As discussed in more detail below, the well site controller 146 enables the operator to manipulate the displayed information and data to adjust the levels of one or more parameters to a desired level, resulting in a set of instructions to achieve the desired result (value or level). In one aspect, the user interface enables an operator to implement a system change using an input in a graphical form. In other embodiments, system changes may be may be made using a relatively complex procedure that includes managing numerous devices, settings, inputs, and the corresponding sequence of events within a wellbore fluid production system.

FIG. 2 is a schematic diagram of a well system 200 including a well 202 configured to control and monitor production of fluid from a formation 203. The well 202 includes flow devices 204a-n, which may be placed at various locations (or depths) within the well 202 to control flow of formation fluid at each location. The flow devices 204a-n may each have an associated sensor 206a-n,which are configured to measure parameters at each position. As discussed herein, the system 200 includes a plurality of flow devices (204) and sensors (206), wherein the total number of devices is represented by “n” and each device/sensor is denoted by the associated letter in the diagram (a, b, c, etc.) As depicted, each associated letter in the diagram may correspond to a position within the well 202. Further, each flow device 204a-n may include one or more mechanisms to control and/or effect fluid flow, such as a choke or valve. The flow devices 204a-n may also include systems to provide chemical treatment and/or injections to locations within the well 202, to improve fluid flow and extraction. Similarly, each sensor 206a-n may include one or more sensors to monitor one or more parameters, including, but not limited to, flow rate, pressure, temperature, water cut, fluid composition (oil, gas and water) porosity, permeability, resistivity, and skin factor.
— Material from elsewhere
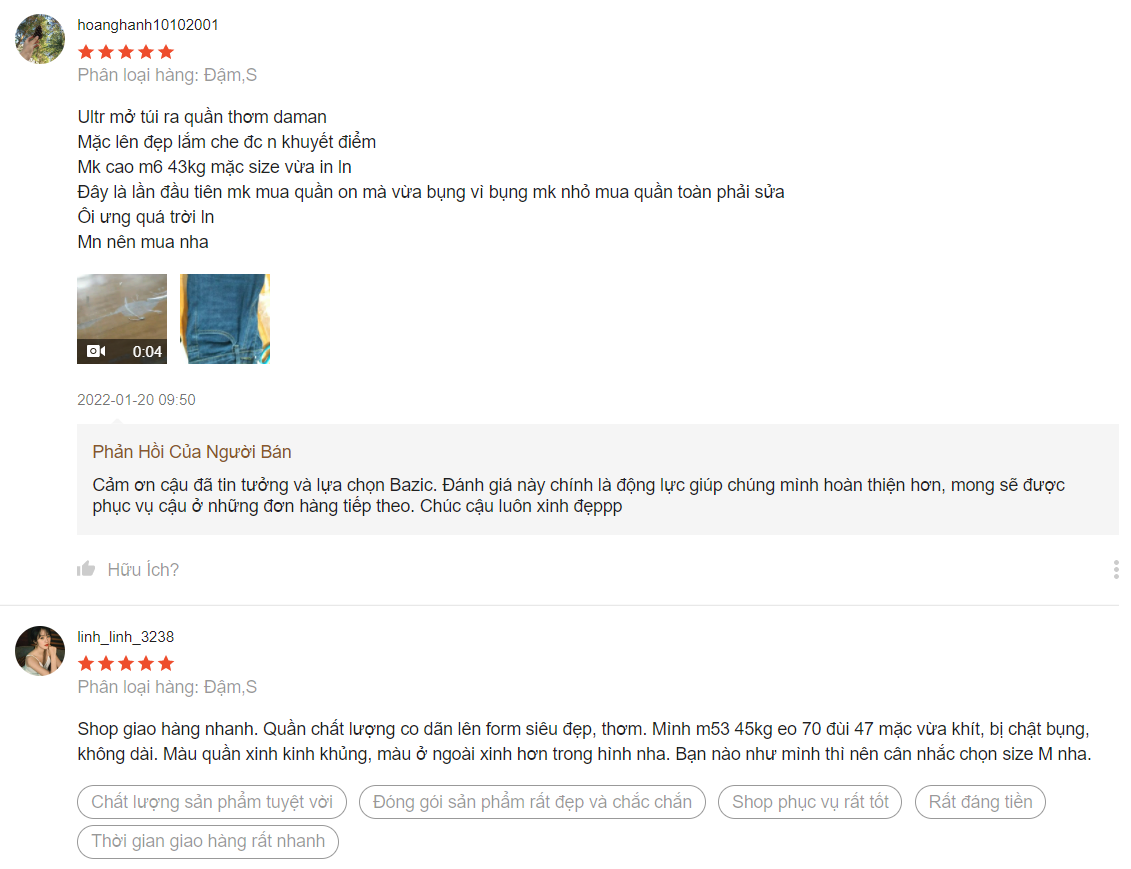This screenshot has width=1131, height=869.
Task: Click 'Phân loại hàng: Đậm,S' on the first review
Action: pos(167,75)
FIG. 2 is an exemplary schematic representation of a certain number of devices and sensors in the well, however, actual applications may include a large number of devices and sensors located throughout the well 202. For example, a system with a wellbore that is over 6000 feet deep may include several thousand flow devices and sensors.
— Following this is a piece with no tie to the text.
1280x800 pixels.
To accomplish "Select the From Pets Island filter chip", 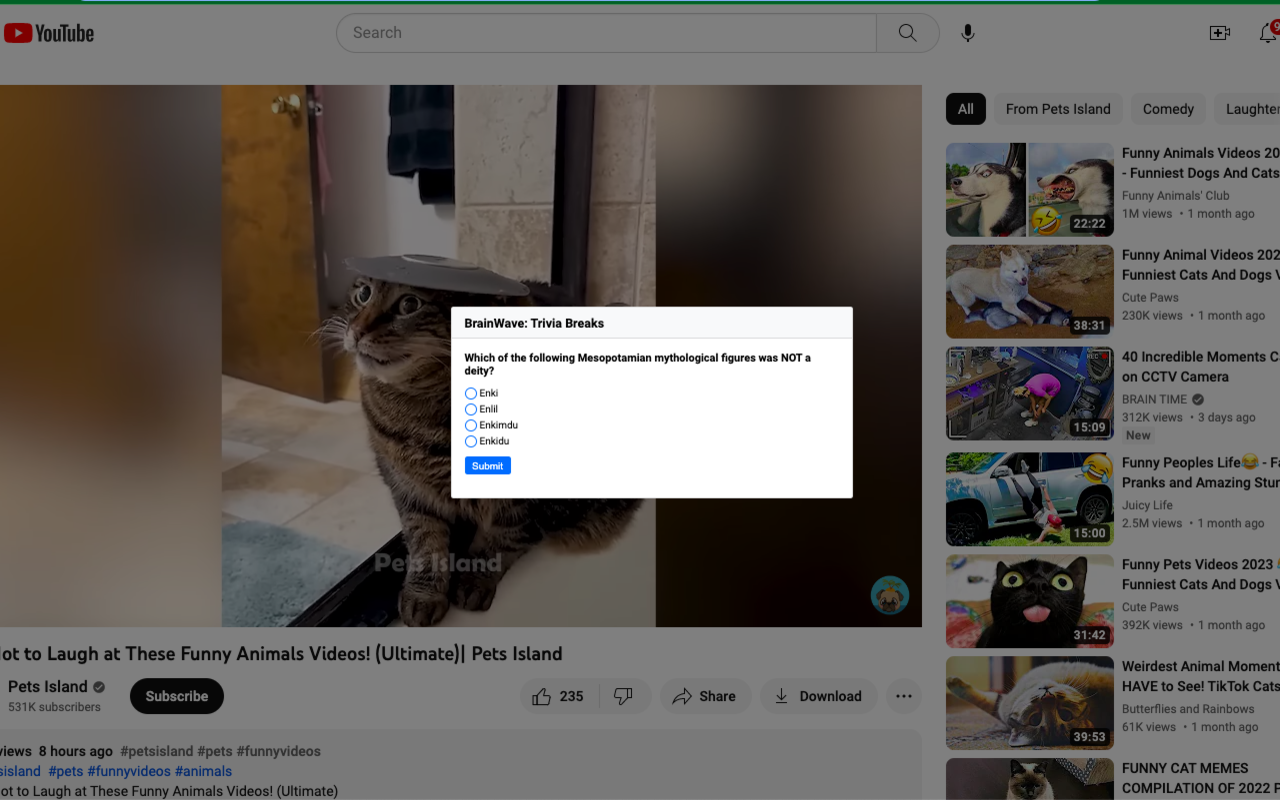I will tap(1057, 109).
As depicted in FIG. 2, the formation 203 may include one or more perforations 208, which produce formation fluid within the well 202. A plurality of perforations 208 are located in a first production zone 210 and a second production zone 212. Each of the production zones 210 and 212 may have one or more flow devices 204a-n positioned near the production zones to control a flow of formation fluid from the perforations 208 into the wellbore 200. In addition, one or more sensors 206a-n may also be positioned to monitor parameters within the production zones 210 and 212. As discussed below with reference to FIGS. 3-5, the system 200 may interface with a controller, such as well site controller 146 to enable an operator to monitor and control a production fluid flow 214 in the well 202.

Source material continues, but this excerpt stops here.